__Schriftliche Aufgabe__: Gib aus dem Forumstext über Google und Datenschutz die Stelle wortgetreu wieder, beginnend mit „genauso SteetView. Mega“ und weiter bis einschließlich „Leute gehen lassen.“.

__Zitierter Text__:
┄┄┄┄┄┄┄┄┄┄

Gegen Dinge wie Suchbegriffe, Falscheingaben,  hab ich eigentlich nichts, google lernt so und die suche funktioniert wieder ein Quenchen besser.

genauso SteetView. Mega Aufstand und später nutzt es wieder jeder in seinem Navi oder um sich anzusehen wie es im Urlaub vor Ort aussieht.


----------



## Genghis99 (30. August 2011)

Irgendwann - macht man was, bei dem man sich unbeobachtet fühlt, und die ganze Welt guckt zu. Big Brother - unfreiwillig und ohne Preise.
Wenn wir verhindern wollen, das jeder Idiot überall seine Neugier befriedigt (sei es ein Spanner oder Google)  muss man sich halt wehren.
Gegen Spanner hilft ein Rolladen, gegen Google Adblock, Plugins und etc.

Es ist nämlich keine Frage, ob der Einzelne was zu verbergen hat - es ist die Frage, wieweit wir solche Leute gehen lassen.


----------



## nyso (30. August 2011)

Das ist schon seit Monaten draußen

Außerdem gibt es für Webseitenbetreiber die Möglichkeit, die Daten zu anonymisieren. Die letzten vier Ziffern der IP werden nicht übertragen, damit ist eine Zuordnung unmöglich.


----------

┄┄┄┄┄┄┄┄┄┄

__Gespeicherte Daten__:

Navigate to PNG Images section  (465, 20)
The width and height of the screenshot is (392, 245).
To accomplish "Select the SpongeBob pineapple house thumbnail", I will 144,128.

┄┄┄┄┄┄┄┄┄┄

__Fertige Lösung__:
genauso SteetView. Mega Aufstand und später nutzt es wieder jeder in seinem Navi oder um sich anzusehen wie es im Urlaub vor Ort aussieht.


----------



## Genghis99 (30. August 2011)

Irgendwann - macht man was, bei dem man sich unbeobachtet fühlt, und die ganze Welt guckt zu. Big Brother - unfreiwillig und ohne Preise.
Wenn wir verhindern wollen, das jeder Idiot überall seine Neugier befriedigt (sei es ein Spanner oder Google)  muss man sich halt wehren.
Gegen Spanner hilft ein Rolladen, gegen Google Adblock, Plugins und etc.

Es ist nämlich keine Frage, ob der Einzelne was zu verbergen hat - es ist die Frage, wieweit wir solche Leute gehen lassen.